Every line in the records below between the one holding "The height and width of the screenshot is (698, 1200)." and the one holding "Given: Click the", inclusive, is to be set down exactly; all other lines are to be left out.

Records provided section start

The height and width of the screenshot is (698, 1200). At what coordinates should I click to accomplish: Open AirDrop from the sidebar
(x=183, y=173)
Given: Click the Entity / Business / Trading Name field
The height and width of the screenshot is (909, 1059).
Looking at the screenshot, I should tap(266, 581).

Records provided section end
Records provided section start

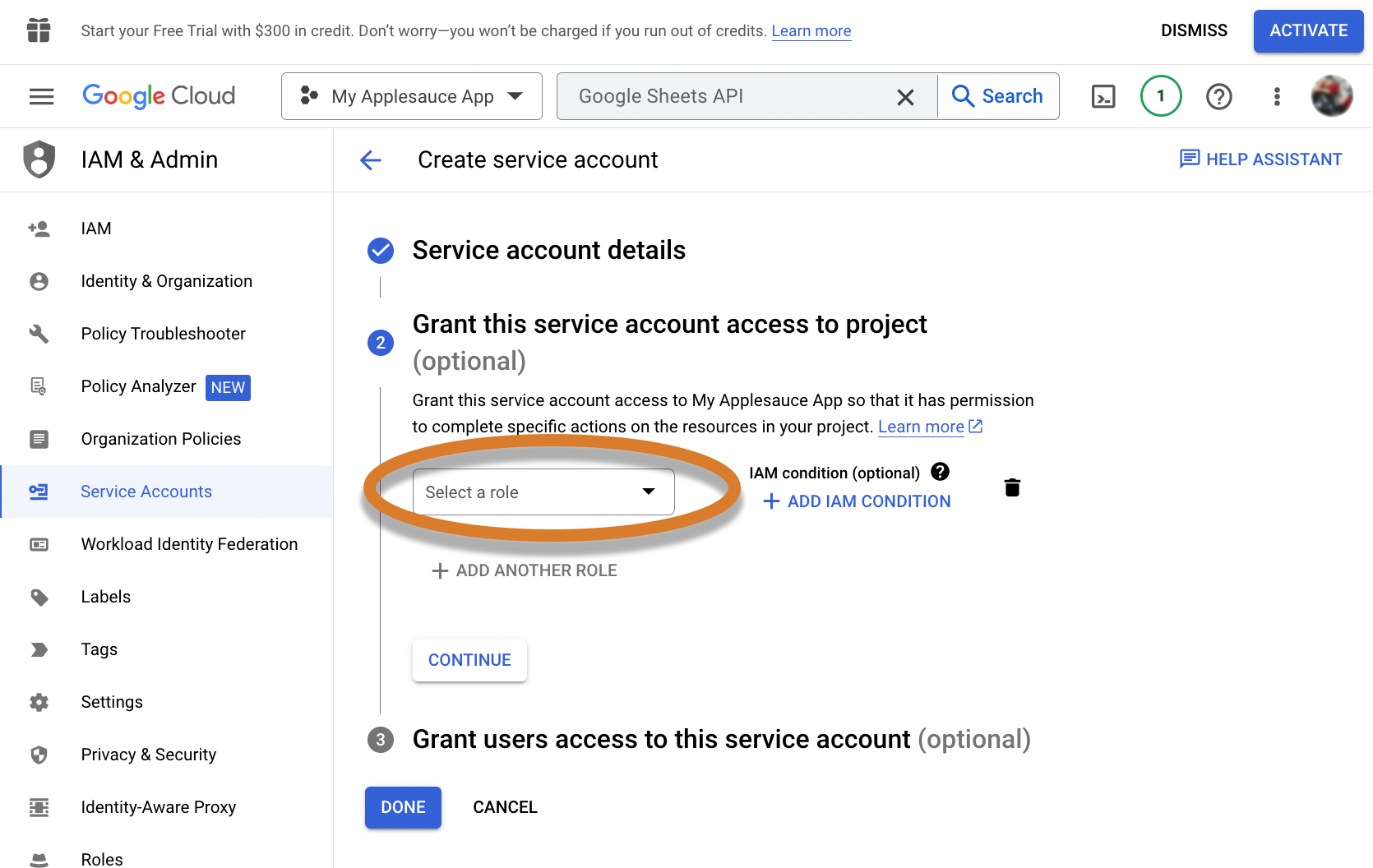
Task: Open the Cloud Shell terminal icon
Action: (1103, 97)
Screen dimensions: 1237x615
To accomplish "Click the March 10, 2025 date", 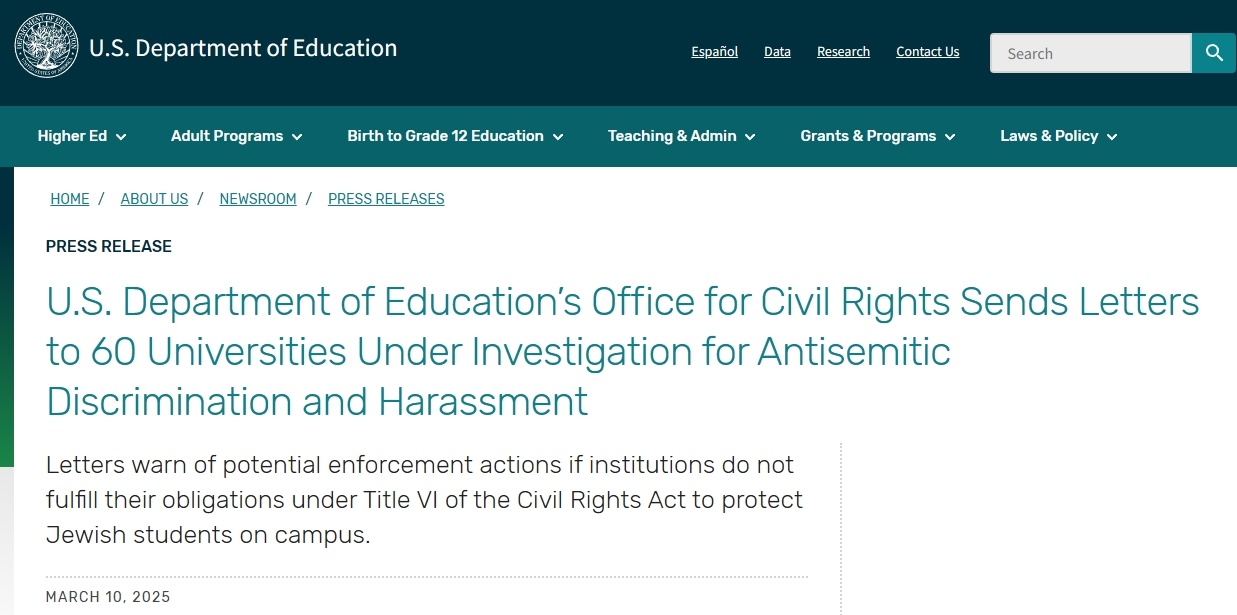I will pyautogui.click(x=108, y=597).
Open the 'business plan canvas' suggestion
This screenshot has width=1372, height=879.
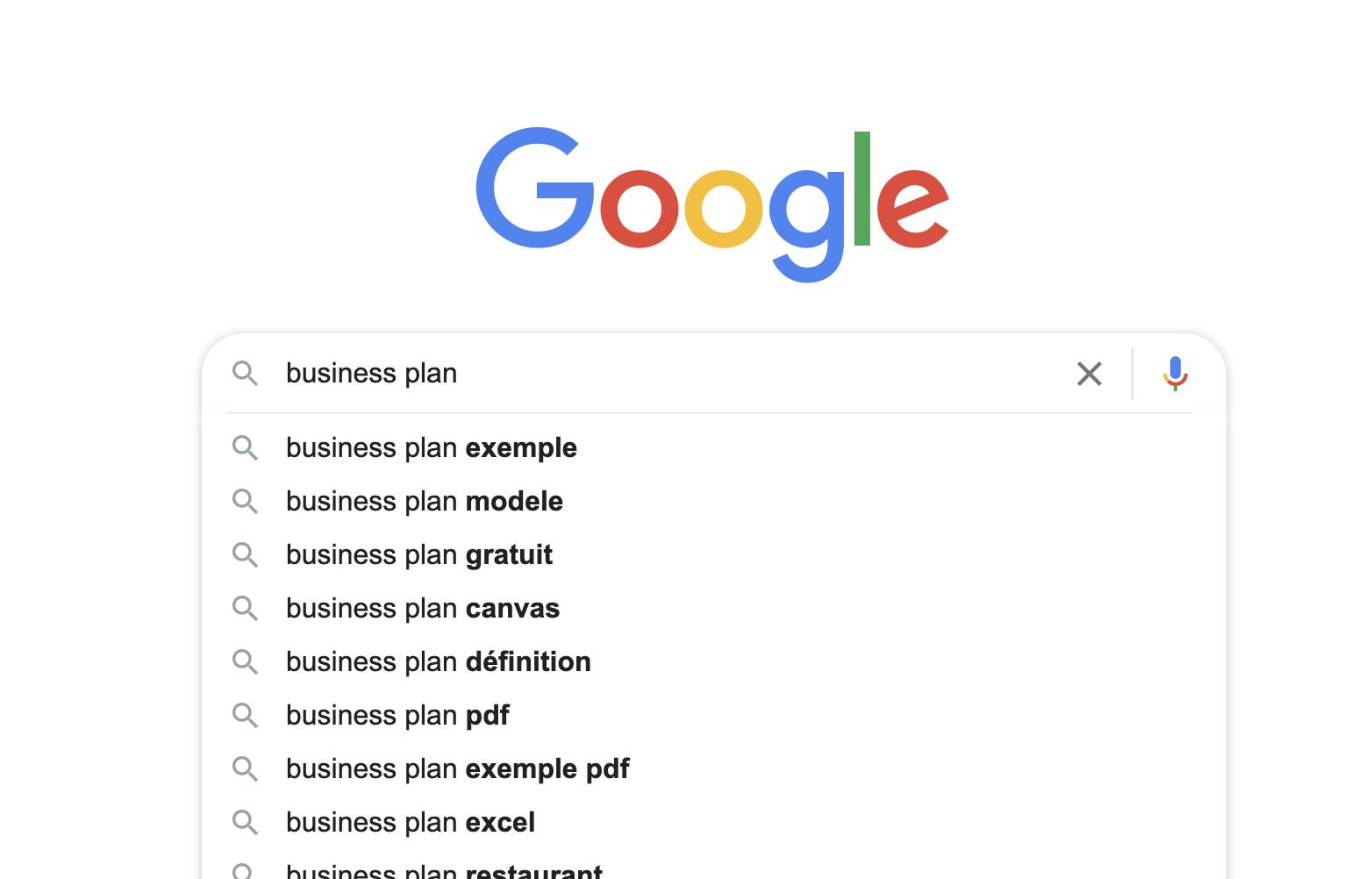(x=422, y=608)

Records provided section end
Records provided section start

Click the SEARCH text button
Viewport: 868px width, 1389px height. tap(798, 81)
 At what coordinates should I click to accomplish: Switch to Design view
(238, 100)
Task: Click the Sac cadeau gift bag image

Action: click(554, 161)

Records provided section end

§ Problem solution
The height and width of the screenshot is (698, 1200). At what coordinates should I click to accomplish: Open AirDrop from the sidebar
(x=183, y=173)
Given: Click the Entity / Business / Trading Name field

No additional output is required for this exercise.